**COMPITO DA SVOLGERE**: Nell'estratto del documento dedicato a Lello Voce, l'oratore dichiara di star toccando le signorine in sala pur servendosi soltanto della voce. Spieghi, in una o due frasi, la ragione che egli stesso fornisce per questa affermazione.

───── ESTRATTO DEL DOCUMENTO

Silvia Guidi, lettera22

Ceneri/ 2

Il giorno dispari di Lello Voce

"Non si preoccupino eccessivamente le signorine in sala, ma io in questo momento le sto toccando. Con la voce, ovviamente, ma la voce è qualcosa di solido, che raggiunge e attraversa il corpo. Se urlo il vetro inizia a tremare, la voce è materia e io la voglio usare così". La parola di Lello Voce fa quello che dice, incomincia a colare lentamente fascino e menare fendenti sulle educate teste pensanti di chi ascolta, sia nelle stanze di Palazzo Reale, nella linda e luminosa presentazione del mattino, sia nell'oscurità fumosa del Night Barocco della Certosa di San Martino, con la sua luce malata e angosciata, assediato dalle ceneri, ma soprattutto dalle colate laviche di un predicatore innamorato delle Ultime lettere di Jacopo Ortis. Sì, proprio Ugo Foscolo, quello degli eterni temi nelle classi di liceo, un big misconosciuto perchè visto sempre e solo attraverso strati multipli di letture scolastiche banali.

──────────
───── DATI FORNITI

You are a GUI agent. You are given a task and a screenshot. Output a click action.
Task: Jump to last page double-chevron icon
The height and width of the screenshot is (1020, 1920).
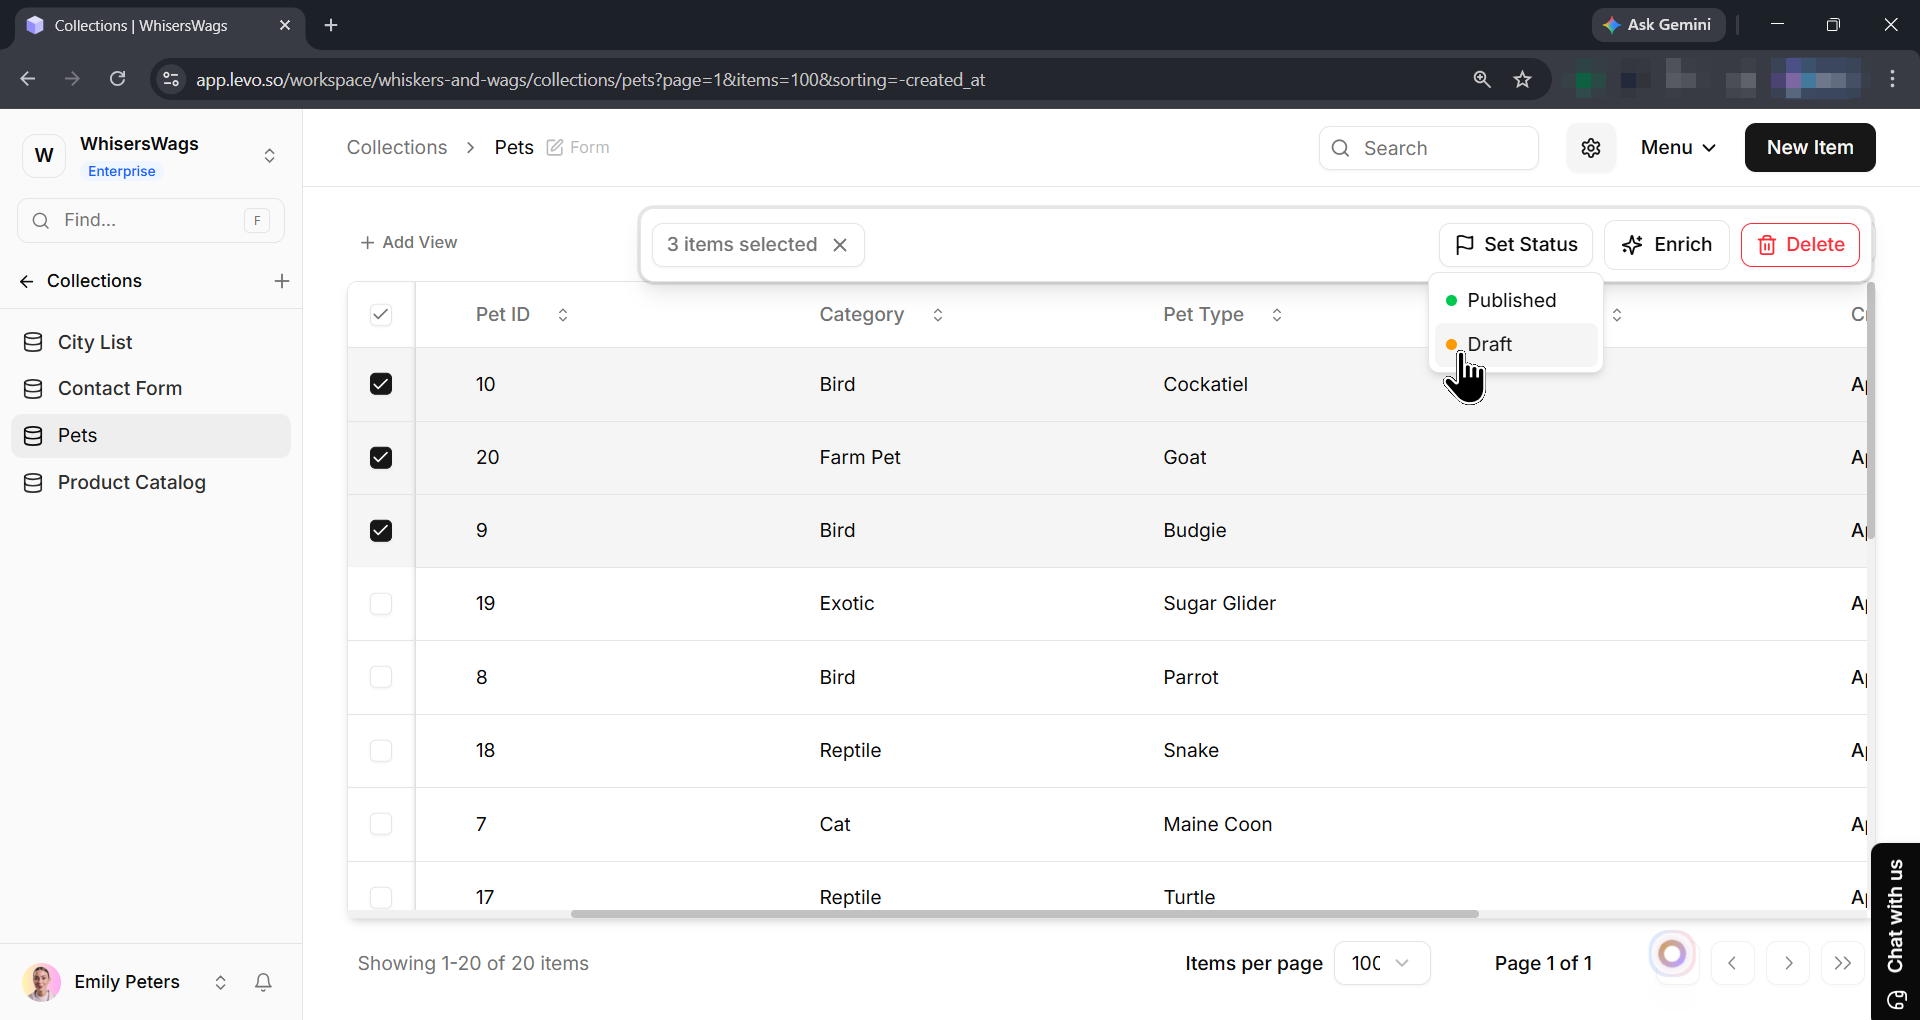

──────────

**SOLUZIONE DELL'ESERCIZIO**: Secondo l'oratore, la voce è qualcosa di solido, una materia che raggiunge e attraversa il corpo. Lo dimostra il fatto che, se urla, il vetro inizia a tremare.